# Thread: Application of integral calculus. Find a length

1. ## Application of integral calculus. Find a length

Help me please to solve these problems on the application of integral calculus to problems of geometry:
1. Find a length of the curve y = ln(cos(x)) +2, 0 =< x =< pi/6.
2. Find a length of the polar curve r = sqrt(2)*exp{fi}, 0 =< fi =< 2pi.
3. Find a length of the parametric curve x = 3(t - sin(t)), y = 3(1 - cos(t)), 0 =< t =< 2pi.
4. Find a square which limited the polar curve r = a*cos(3*fi), 0 =< fi =< 2pi.

For me these problems have been the most difficult some of them, I began to deal with, but my answers were not correct.
Tell me please, what program would be easier to do the drawings for these tasks.

2. Originally Posted by Dext91
Help me please to solve these problems on the application of integral calculus to problems of geometry:

1. Find a length of the curve y = ln(cos(x)) +2, 0 =< x =< pi/6.

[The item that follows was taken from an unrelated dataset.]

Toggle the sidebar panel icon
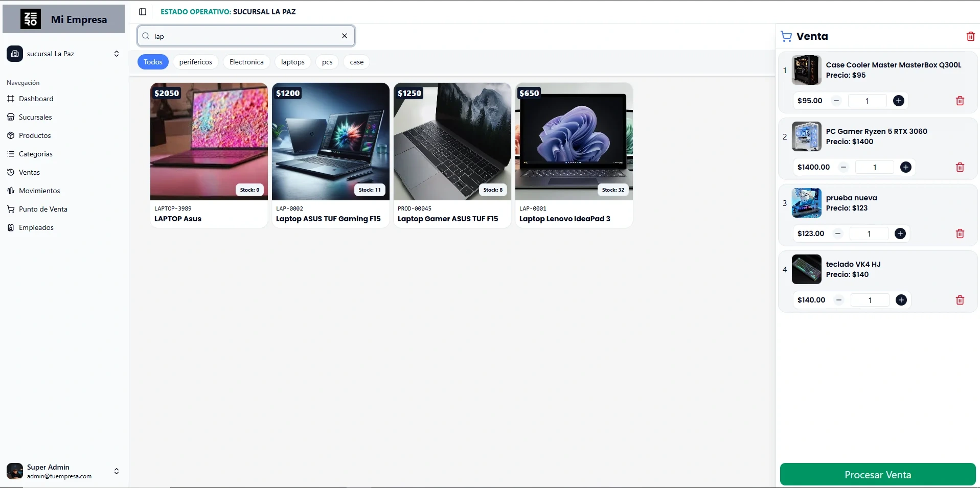 pyautogui.click(x=143, y=12)
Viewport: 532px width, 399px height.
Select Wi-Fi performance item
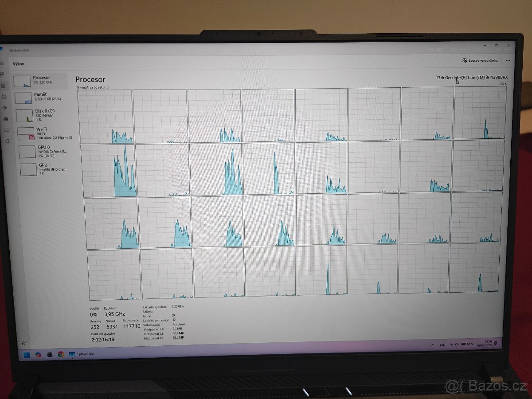44,133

So $\displaystyle 1.{\text{ }}y = \ln \cos x + 2,{\text{ }}0 \leqslant x \leqslant \frac{\pi }{6},{\text{ }}L = ?$

$\displaystyle L = \int\limits_a^b {\sqrt {1 + {{\left( {\frac{{dy}}{{dx}}} \right)}^2}} } = \int\limits_0^{{\pi \mathord{\left/{\vphantom {\pi 6}} \right.\kern-\nulldelimiterspace} 6}} {\sqrt {1 + {{\left( {\frac{d}{{dx}}\left( {\ln \cos x + 2} \right)} \right)}^2}} }.$

$\displaystyle {\left( {\frac{d}{{dx}}\left( {\ln \cos x + 2} \right)} \right)^2} = {\left( { - \frac{{\sin x}}{{\cos x}}} \right)^2} = \frac{{{{\sin }^2}x}}{{{{\cos }^2}x}}.$

$\displaystyle \sqrt {1 + \frac{{{{\sin }^2}x}}{{{{\cos }^2}x}}} = \sqrt {\frac{1}{{{{\cos }^2}x}}} = \frac{1}{{\cos x}}{\text{ }}\left( {0 \leqslant x \leqslant \frac{\pi }{6}} \right).$

$\displaystyle L = \int\limits_0^{{\pi \mathord{\left/{\vphantom {\pi 6}} \right.\kern-\nulldelimiterspace} 6}} {\frac{{dx}}{{\cos x}}} = \int\limits_0^{{\pi \mathord{\left/{\vphantom {\pi 6}} \right.\kern-\nulldelimiterspace} 6}} {\frac{{\cos x}}{{{{\cos }^2}x}}dx} = - \int\limits_0^{{\pi \mathord{\left/{\vphantom {\pi 6}} \right.\kern-\nulldelimiterspace} 6}} {\frac{{\cos x}}{{{{\sin }^2}x - 1}}dx} =$

$\displaystyle = - \int\limits_0^{{\pi \mathord{\left/{\vphantom {\pi 6}} \right.\kern-\nulldelimiterspace} 6}} {\frac{{d\left( {\sin x} \right)}}{{{{\sin }^2}x - 1}}} = \left. { - \frac{1}{2}\ln \left| {\frac{{\sin x - 1}}{{\sin x + 1}}} \right|} \right|_0^{{\pi \mathord{\left/{\vphantom {\pi 6}} \right.\kern-\nulldelimiterspace} 6}} =$

$\displaystyle = - \frac{1}{2}\left( {\ln \left| {\frac{{{1 \mathord{\left/{\vphantom {1 2}} \right.\kern-\nulldelimiterspace} 2} - 1}}{{{1 \mathord{\left/{\vphantom {1 2}} \right.\kern-\nulldelimiterspace} 2} + 1}}} \right| - \ln \left| { - 1} \right|} \right) = - \frac{1}{2}\ln \frac{1}{3} = \frac{{\ln 3}}{2}.$

Look this picture

3. Originally Posted by Dext91
Help me please to solve these problems on the application of integral calculus to problems of geometry:

2. Find a length of the polar curve r = sqrt(2)*exp{fi}, 0 =< fi =< 2pi.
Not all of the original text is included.